通过 SGLang 的离线引擎提供我们的模型服务#

本指南的下一步涉及在本地托管我们的新模型离线，以便它可以本地提供服务，而无需 HTTP 服务器。

首先，创建一个名为 run.py 的新文件。现在，我们必须确保 SGLang 的 ModelRegistry 能够找到我们的模型。为此，我们首先从 Huggingface 下载模型的配置和权重。

# 在文件 `run.py` 中

import asyncio
from functools import lru_cache
from huggingface_hub import snapshot_download
from llama_wrapper import LlamaWrapper # 确保导入我们的新模型！
import sglang as sgl
from sglang.srt.models.registry import ModelRegistry

# 确保在 Huggingface 上请求访问此模型，然后导出您的
# `HF_TOKEN`以下载模型快照
llama_dir = snapshot_download(
    repo_id="meta-llama/Llama-3.1-8B-Instruct",
    local_dir="./llama_ckpt",
)

现在我们的模型已经存储在磁盘上，我们想通过更改 ./llama_ckpt/config.json 中的 architectures 字段为 LlamaWrapper 来指向它。这样，当我们传入模型检查点的路径给 SGLang 时，它就知道我们要使用 "LlamaWrapper" 而不是 "LlamaForCausalLM" 作为我们的模型。

{
  "architectures": [
   #  "LlamaForCausalLM"
    "LlamaWrapper"
  ],
  ...
}

但是，如果我们没有将 LlamaWrapper 类与 "LlamaWrapper" 注册表关键字关联，那么 SGLang 将找不到我们的模型。因此，为了注册我们的 LlamaWrapper，我们想要遵循上面标题为"注册外部模型实现"部分的步骤。

@lru_cache()
def import_new_model_classes():
    model_arch_name_to_cls = {"LlamaWrapper": LlamaWrapper}
    return model_arch_name_to_cls

ModelRegistry.models.update(import_new_model_classes())

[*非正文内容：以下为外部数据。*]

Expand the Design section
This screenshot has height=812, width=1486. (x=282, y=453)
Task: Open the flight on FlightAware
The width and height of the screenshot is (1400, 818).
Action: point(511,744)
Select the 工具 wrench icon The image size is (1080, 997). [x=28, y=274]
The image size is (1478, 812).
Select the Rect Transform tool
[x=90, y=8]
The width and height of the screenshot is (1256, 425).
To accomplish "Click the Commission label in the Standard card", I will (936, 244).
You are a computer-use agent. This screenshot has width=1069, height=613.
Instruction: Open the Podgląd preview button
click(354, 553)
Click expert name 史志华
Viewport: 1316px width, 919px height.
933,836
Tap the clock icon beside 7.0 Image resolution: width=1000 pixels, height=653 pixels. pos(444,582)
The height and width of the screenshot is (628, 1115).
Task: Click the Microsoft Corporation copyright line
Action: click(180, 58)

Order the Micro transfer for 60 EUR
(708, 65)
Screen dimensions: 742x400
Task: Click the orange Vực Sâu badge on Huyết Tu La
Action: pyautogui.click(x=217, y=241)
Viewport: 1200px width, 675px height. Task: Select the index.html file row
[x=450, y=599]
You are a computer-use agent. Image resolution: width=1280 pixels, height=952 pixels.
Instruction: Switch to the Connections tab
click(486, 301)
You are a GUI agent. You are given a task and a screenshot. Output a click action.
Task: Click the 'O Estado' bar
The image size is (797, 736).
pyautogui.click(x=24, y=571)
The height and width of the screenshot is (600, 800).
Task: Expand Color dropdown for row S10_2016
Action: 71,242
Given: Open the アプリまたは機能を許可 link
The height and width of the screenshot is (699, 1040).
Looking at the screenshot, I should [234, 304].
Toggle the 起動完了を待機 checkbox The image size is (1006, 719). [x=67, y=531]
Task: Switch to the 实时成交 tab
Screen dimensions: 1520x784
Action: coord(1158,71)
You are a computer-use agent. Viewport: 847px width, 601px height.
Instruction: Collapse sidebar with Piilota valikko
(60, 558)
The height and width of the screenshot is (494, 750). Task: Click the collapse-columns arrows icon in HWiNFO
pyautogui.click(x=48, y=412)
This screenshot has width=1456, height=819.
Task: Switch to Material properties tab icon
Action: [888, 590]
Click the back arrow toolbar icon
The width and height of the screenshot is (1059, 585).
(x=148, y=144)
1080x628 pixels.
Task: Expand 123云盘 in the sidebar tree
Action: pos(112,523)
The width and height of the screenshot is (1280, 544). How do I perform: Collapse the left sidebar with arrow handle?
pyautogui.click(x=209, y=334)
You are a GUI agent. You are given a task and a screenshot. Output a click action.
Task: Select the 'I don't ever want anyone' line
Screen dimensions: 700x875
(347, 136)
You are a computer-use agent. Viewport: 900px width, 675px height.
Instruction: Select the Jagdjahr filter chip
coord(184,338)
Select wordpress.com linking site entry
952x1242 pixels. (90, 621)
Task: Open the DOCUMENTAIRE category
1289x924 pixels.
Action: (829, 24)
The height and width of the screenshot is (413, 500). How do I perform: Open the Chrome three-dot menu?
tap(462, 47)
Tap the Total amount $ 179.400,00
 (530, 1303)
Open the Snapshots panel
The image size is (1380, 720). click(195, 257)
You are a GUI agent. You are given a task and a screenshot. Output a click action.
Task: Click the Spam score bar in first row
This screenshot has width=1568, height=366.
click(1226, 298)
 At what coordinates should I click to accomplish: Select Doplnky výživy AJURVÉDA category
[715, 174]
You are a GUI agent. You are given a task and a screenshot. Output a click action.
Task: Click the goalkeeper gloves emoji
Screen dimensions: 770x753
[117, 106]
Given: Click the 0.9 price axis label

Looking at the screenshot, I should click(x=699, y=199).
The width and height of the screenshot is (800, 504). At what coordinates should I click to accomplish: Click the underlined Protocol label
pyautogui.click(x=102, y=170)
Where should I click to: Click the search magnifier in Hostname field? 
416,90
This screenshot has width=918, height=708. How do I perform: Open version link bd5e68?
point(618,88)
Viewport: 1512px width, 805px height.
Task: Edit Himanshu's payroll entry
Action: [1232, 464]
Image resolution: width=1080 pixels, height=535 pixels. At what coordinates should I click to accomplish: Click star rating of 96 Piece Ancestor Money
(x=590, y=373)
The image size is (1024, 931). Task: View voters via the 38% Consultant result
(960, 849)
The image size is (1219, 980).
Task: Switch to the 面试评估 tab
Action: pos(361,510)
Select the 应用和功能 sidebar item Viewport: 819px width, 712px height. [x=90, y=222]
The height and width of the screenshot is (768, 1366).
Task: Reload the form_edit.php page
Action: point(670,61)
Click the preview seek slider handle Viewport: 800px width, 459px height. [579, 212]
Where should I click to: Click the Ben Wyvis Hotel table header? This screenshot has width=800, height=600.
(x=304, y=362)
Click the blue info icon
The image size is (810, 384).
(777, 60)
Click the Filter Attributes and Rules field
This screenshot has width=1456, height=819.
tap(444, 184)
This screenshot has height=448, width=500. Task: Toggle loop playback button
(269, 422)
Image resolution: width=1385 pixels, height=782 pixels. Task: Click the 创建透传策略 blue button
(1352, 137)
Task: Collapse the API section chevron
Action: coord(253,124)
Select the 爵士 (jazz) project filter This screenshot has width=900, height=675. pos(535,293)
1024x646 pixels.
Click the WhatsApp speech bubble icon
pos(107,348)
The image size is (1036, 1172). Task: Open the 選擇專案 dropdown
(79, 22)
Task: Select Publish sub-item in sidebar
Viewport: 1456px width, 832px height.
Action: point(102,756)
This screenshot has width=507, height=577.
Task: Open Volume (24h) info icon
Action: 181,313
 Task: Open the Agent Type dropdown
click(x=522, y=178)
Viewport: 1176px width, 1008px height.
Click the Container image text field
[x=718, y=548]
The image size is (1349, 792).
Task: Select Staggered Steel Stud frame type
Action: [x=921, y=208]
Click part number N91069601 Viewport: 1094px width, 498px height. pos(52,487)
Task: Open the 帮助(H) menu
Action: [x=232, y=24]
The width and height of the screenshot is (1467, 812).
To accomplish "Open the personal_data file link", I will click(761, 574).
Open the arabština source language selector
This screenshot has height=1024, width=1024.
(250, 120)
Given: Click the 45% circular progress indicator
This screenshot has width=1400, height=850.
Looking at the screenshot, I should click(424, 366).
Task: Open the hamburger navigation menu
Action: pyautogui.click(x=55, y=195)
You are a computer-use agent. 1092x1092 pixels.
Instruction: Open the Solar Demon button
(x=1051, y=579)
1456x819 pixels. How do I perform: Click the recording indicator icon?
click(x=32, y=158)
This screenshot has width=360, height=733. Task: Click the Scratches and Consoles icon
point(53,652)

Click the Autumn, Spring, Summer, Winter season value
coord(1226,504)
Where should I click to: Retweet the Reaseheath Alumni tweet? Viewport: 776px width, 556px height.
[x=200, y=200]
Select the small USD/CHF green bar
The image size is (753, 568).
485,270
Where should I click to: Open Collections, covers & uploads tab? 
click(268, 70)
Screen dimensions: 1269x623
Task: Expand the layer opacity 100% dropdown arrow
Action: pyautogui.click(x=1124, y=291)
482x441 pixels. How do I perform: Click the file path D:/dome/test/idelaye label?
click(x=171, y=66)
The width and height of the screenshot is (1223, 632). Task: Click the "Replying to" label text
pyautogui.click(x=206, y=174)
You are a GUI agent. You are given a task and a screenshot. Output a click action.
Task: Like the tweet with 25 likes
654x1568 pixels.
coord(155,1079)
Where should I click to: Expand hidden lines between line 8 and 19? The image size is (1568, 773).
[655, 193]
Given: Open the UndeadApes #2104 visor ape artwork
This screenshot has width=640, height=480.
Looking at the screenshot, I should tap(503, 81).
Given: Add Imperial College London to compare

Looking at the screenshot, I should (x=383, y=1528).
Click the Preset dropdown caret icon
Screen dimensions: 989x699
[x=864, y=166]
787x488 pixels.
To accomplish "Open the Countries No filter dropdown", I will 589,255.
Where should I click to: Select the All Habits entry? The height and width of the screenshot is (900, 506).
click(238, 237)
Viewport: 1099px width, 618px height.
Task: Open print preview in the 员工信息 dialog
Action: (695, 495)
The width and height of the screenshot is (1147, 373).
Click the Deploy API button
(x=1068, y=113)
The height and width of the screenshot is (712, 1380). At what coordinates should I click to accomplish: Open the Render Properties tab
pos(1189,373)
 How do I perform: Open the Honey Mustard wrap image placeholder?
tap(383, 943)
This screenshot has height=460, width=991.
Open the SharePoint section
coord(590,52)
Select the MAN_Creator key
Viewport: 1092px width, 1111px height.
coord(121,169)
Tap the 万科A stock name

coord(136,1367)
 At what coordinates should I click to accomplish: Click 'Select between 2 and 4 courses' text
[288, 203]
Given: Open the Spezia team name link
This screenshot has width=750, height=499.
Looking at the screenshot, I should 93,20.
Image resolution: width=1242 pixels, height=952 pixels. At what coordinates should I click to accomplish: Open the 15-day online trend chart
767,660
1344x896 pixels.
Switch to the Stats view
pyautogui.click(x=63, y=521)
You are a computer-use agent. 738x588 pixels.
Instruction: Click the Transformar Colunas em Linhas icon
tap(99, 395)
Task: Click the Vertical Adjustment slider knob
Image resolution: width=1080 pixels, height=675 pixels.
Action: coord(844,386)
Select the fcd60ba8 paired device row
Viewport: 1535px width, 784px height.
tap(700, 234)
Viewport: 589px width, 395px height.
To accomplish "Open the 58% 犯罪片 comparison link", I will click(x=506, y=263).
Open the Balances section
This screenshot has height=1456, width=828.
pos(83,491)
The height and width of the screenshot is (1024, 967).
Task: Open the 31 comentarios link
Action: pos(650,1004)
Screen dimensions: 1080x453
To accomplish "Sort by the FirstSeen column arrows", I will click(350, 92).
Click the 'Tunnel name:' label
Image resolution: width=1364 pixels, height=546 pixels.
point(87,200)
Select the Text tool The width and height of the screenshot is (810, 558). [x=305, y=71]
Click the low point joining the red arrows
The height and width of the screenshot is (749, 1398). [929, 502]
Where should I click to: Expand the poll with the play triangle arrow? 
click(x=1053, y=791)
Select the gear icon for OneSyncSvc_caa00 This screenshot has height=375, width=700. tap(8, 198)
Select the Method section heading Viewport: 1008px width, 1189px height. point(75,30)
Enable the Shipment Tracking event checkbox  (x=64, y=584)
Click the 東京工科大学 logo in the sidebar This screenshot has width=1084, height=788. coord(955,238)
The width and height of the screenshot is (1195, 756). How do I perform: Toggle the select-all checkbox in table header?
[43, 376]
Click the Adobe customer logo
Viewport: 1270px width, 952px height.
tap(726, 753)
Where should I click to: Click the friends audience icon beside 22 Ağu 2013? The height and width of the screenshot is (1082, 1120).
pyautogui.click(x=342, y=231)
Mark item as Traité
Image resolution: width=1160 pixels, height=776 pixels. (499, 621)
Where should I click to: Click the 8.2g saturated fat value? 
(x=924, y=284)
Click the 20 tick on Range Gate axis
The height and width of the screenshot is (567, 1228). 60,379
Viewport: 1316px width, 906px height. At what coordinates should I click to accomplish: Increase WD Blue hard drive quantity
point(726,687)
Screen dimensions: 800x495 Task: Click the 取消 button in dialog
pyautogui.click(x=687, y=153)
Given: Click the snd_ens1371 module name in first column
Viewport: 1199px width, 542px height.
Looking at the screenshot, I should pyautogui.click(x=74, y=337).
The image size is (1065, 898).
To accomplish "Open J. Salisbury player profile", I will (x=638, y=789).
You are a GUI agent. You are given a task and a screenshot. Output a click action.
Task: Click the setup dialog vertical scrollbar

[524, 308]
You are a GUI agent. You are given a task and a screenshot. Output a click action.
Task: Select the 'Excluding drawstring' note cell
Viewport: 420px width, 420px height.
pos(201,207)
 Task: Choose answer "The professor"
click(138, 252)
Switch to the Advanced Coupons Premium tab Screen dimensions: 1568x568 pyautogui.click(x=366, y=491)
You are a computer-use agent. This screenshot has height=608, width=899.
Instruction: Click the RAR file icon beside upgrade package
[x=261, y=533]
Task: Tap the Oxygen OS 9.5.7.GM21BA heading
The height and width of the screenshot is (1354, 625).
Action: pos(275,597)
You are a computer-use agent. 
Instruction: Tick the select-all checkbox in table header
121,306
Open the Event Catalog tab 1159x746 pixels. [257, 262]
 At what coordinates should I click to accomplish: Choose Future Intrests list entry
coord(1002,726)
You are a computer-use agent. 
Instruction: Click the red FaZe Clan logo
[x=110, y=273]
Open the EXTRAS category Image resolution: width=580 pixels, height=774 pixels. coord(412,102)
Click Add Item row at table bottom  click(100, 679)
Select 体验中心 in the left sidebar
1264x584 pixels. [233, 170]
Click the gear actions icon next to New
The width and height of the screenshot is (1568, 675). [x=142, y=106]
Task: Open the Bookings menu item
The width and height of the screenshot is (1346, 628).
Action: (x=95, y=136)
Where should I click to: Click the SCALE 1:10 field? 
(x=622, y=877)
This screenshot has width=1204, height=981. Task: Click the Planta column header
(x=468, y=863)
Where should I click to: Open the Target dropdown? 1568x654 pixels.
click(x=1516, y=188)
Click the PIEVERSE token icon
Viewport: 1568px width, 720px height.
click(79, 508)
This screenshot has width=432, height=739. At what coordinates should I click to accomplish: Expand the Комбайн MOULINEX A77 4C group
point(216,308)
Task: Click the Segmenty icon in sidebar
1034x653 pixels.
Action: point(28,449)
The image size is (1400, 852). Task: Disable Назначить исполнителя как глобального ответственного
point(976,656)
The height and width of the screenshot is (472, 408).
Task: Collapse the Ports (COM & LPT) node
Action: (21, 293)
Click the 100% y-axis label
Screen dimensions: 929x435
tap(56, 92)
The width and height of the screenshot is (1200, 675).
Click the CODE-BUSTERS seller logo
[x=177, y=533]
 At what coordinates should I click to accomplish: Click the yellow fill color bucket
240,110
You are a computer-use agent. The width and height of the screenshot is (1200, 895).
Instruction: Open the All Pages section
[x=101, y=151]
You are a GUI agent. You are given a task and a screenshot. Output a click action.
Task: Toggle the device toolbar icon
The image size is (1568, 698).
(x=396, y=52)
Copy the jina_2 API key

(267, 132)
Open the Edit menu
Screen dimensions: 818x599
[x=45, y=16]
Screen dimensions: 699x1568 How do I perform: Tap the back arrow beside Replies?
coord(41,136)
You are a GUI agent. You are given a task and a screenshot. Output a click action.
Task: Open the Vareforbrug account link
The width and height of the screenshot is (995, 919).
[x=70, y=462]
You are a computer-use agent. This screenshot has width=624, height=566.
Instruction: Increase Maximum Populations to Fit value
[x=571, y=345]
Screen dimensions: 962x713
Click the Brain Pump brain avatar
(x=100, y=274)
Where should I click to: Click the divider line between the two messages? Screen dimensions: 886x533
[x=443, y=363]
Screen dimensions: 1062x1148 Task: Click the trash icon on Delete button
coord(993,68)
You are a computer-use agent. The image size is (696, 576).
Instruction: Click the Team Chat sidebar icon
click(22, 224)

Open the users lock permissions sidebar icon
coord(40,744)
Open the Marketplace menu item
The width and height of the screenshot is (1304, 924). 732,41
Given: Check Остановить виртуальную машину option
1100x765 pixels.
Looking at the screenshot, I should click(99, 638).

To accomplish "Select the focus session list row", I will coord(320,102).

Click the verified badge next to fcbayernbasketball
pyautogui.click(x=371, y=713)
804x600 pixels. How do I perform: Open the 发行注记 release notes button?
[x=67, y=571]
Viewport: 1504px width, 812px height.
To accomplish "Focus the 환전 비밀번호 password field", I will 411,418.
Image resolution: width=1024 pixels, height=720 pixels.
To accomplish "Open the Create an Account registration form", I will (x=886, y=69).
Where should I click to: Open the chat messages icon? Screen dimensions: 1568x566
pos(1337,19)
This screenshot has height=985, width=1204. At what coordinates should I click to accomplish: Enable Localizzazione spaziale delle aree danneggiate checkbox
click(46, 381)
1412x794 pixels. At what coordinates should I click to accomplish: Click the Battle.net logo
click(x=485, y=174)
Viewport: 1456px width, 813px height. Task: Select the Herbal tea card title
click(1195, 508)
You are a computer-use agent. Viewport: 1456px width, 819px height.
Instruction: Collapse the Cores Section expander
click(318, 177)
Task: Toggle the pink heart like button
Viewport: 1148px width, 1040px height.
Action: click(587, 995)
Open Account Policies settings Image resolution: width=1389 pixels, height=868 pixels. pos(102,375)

最后，当我们创建 Engine 时，我们只需传入本地模型目录的路径。然后，我们的 LlamaWrapper 就可以提供服务了；在本指南中，我们将使用 SGLang Engine 的非流式异步生成端点。

def main():
    llm = sgl.Engine(model_path="./llama_ckpt")
    sampling_params = {"temperature": 0.2, "top_k": 5}
    prompts = [
        "Write a short, neutral self-introduction for a fictional character. Hello, my name is",
        "Provide a concise factual statement about France’s capital city. The capital of France is",
        "Explain possible future trends in artificial intelligence. The future of AI is",
    ]

    asyncio.run(run_llm(llm, sampling_params, prompts))

    llm.shutdown()

async def run_llm(
    llm,
    sampling_params,
    prompts,
) -> None:
    outputs = await llm.async_generate(prompts, sampling_params)

    for prompt, output in zip(prompts, outputs):
        print(f"\nPrompt: {prompt}")
        print(f"Generated text: {output['text']}")

if __name__ == "__main__":
    main()

现在，当我们调用 python run.py 时，我们将获得我们新创建模型的输出！

文档#

在 generative_models.md 或 multimodal_language_models.md 的支持模型表中添加您的模型

遵循这些指南，您可以在 SGLang 中添加对新语言模型和多模态大语言模型的支持，并确保它们得到彻底的测试并轻松集成到系统中。